Early Exposure to a Limited Array of Patterns

  • Leads to nearly all of the visual cortex cells becoming responsive to only that pattern.
  • Astigmatism refers to a blurring of vision for lines in one direction caused by an asymmetric curvature of the eyes.
  • Seventy percent of infants have astigmatism.

The Ventral and Dorsal Streams

  • The secondary visual cortex (area V2) receives information from area V1, processes information further, and sends it to other areas.
  • The ventral stream refers to the path that goes through the temporal cortex (the "what" path); specialized for identifying and recognizing objects.
  • The dorsal stream refers to the visual path in the parietal cortex (the "how" path); important for visually guided movements.
  • Normal behavior makes use of both pathways in collaboration.
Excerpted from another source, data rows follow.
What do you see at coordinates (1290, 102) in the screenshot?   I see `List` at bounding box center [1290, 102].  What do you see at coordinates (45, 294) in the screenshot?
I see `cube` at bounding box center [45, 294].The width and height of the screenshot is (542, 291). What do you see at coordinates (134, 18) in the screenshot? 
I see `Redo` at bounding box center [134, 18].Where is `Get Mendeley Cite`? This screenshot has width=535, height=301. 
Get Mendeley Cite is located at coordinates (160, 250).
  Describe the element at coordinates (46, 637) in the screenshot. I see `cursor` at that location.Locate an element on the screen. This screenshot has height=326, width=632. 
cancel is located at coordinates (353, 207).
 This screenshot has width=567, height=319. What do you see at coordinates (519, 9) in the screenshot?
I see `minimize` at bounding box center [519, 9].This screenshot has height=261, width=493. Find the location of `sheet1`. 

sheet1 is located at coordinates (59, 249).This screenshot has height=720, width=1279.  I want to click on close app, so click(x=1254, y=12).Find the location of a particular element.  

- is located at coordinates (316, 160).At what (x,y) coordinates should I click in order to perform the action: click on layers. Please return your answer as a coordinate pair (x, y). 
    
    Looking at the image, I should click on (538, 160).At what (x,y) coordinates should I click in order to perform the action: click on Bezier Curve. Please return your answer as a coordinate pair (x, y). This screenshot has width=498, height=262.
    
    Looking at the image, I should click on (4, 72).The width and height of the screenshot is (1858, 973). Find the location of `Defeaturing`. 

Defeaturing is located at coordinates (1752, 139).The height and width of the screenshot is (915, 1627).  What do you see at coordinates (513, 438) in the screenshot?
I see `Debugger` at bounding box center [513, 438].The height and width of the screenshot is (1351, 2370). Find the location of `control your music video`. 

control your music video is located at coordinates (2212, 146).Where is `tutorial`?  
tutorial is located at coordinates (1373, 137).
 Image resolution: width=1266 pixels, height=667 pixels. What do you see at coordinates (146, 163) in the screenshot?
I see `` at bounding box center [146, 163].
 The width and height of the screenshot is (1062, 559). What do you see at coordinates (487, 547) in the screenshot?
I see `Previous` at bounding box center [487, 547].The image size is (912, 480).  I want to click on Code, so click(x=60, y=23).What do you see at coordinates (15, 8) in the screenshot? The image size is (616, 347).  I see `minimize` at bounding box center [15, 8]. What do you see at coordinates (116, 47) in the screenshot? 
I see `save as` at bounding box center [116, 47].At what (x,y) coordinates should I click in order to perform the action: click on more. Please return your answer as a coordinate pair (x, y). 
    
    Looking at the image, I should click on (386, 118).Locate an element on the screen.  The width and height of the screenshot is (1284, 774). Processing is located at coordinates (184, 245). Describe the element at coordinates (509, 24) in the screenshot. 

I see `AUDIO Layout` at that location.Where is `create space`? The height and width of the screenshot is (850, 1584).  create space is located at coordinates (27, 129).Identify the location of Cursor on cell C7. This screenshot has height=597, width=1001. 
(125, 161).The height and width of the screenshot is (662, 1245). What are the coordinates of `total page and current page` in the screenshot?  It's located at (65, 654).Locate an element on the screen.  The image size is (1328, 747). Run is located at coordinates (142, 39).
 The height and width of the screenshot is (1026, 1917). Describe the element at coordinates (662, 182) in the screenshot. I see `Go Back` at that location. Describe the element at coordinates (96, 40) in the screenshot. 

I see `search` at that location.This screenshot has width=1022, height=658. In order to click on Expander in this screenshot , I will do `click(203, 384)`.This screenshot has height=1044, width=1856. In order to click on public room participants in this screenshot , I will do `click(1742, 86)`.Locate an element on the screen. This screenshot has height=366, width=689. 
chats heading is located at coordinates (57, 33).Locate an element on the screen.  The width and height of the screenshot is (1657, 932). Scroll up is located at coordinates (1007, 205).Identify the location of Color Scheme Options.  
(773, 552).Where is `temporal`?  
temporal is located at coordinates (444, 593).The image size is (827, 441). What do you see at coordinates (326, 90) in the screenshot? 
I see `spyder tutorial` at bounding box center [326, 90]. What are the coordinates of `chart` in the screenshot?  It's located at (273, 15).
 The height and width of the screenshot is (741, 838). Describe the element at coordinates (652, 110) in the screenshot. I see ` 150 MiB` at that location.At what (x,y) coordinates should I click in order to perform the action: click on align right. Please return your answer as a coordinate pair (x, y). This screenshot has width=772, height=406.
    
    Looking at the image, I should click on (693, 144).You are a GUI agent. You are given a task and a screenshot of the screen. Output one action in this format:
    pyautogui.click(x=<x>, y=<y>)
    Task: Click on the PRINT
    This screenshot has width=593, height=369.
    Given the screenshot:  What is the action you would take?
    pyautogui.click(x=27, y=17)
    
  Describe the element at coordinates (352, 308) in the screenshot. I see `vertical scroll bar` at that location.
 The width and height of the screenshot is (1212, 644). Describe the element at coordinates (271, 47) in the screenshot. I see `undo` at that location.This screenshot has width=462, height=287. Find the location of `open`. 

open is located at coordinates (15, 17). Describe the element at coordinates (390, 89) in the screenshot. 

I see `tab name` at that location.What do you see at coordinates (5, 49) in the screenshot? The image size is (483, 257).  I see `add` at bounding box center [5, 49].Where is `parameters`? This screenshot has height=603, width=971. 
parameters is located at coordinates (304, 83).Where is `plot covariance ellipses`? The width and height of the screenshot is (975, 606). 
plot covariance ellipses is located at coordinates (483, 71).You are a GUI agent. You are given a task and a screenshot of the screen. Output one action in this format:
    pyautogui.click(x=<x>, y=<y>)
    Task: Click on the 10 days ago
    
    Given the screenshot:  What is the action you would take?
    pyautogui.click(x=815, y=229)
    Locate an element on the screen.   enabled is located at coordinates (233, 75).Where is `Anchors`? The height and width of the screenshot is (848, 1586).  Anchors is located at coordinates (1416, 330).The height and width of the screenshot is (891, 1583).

Damaging either stream will produce different deficits.
  • Ventral stream damage: can see where objects are but cannot identify them.
  • Dorsal stream damage: can identify objects but not know where they are.

Shape Perception

  • Receptive fields become larger and more specialized as visual information goes from simple cells to the complex cells and then to other brain areas.
  • The inferior temporal cortex contains cells that respond selectively to complex shapes but are insensitive to distinctions that are critical to other cells.
  • Cells in this cortex respond to identifiable objects.

Visual Agnosia

  • The inability to recognize objects despite satisfactory vision.
  • Caused by damage to the pattern pathway, usually in the temporal cortex.

Recognizing Faces

  • Face recognition occurs relatively soon after birth.
  • Newborns show strong preference for a right-side-up face and support the idea of a built-in face recognition system.
  • Facial recognition continues to develop gradually into adolescence.

Prosopagnosia

  • The impaired ability to recognize faces.
  • Occurs after damage to the fusiform gyrus of the inferior temporal cortex.
  • The fusiform gyrus responds much more strongly to faces than anything else.
  • At the opposite extreme, “super-recognizers” have richer-than-average connections between the fusiform gyrus and occipital cortex and easily recognize people they saw only once or twice long ago.

Motion Perception

  • Involves a variety of brain areas in all four lobes of the cerebral cortex.
  • The middle-temporal cortex (MT/V5) responds to a stimulus moving in a particular direction.
  • Cells in the dorsal part of the medial superior temporal cortex (MST) respond to expansion, contraction, or rotation of a visual stimulus.
  • Both receive input from the magnocellular path and are color-insensitive.

Motion Blindness

  • The inability to determine the direction, speed, and whether objects are moving.
  • Likely caused by damage in area MT.
  • Some people are blind except for the ability to detect which direction something is moving.
  • Area MT probably gets some visual input despite significant damage to area V1.

Saccades

  • Several mechanisms prevent confusion or blurring of images during eye movements.
  • Saccades are a decrease in the activity of the visual cortex during quick eye movements.
  • Neural activity and blood flow decrease 75 milliseconds before and during eye movements.

Activity 5-2: The Eyes Have It

  • During voluntary eye movements (saccades), area MT and parts of the parietal cortex decrease their activity.
  • Neural activity and blood flow in MT and part of the parietal cortex begin to decrease 75 milliseconds (ms) before the eye movement and remain suppressed during the movement; you become motion blind for a split second.